▶ _Aim of the exercise_: Rewrite every line of the rows below as a Markdown table with the columns "Number" and "Line text", numbering the lines in order and skipping blank ones. Leave the pictures out.

(Rows of pointing data)
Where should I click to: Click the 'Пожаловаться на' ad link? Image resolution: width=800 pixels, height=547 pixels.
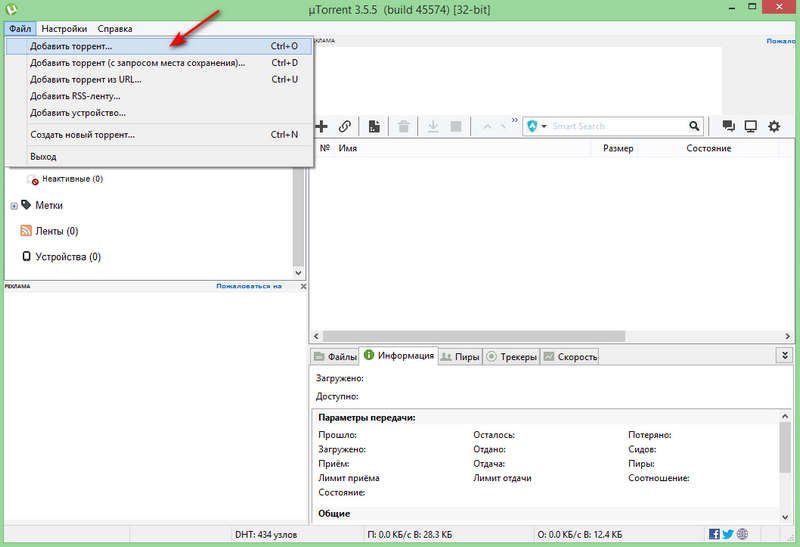click(249, 286)
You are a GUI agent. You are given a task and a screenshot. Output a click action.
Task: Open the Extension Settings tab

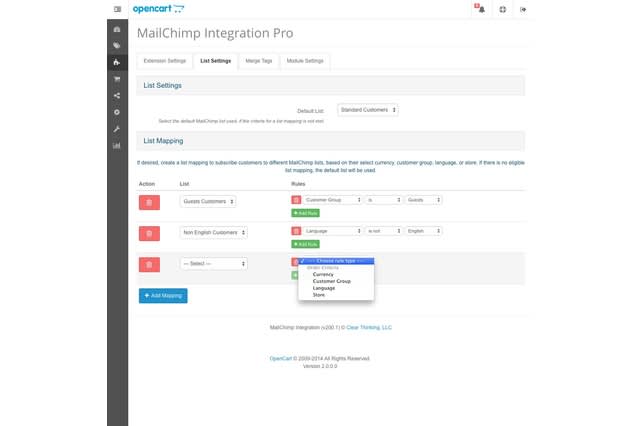[165, 61]
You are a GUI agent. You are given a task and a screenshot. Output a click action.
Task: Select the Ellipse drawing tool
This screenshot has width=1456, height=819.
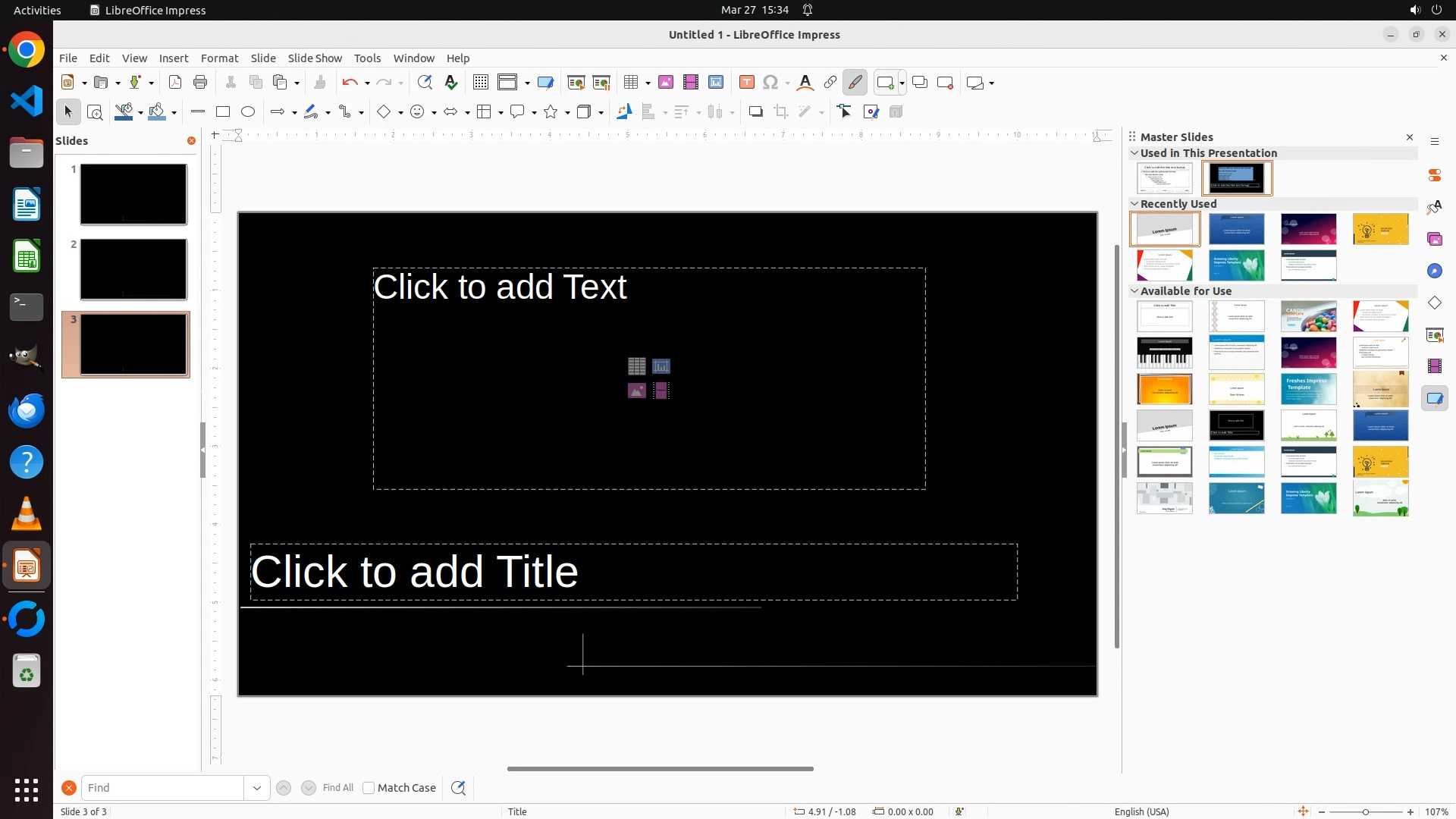click(248, 112)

▶ _Worked answer_:
| Number | Line text |
|---|---|
| 1 | Where should I click to: Click the 'Пожаловаться на' ad link? Image resolution: width=800 pixels, height=547 pixels. |
| 2 | click(249, 286) |
| 3 | You are a GUI agent. You are given a task and a screenshot. Output a click action. |
| 4 | Task: Open the Extension Settings tab |
| 5 | [165, 61] |
| 6 | You are a GUI agent. You are given a task and a screenshot. Output a click action. |
| 7 | Task: Select the Ellipse drawing tool |
| 8 | This screenshot has width=1456, height=819. |
| 9 | click(248, 112) |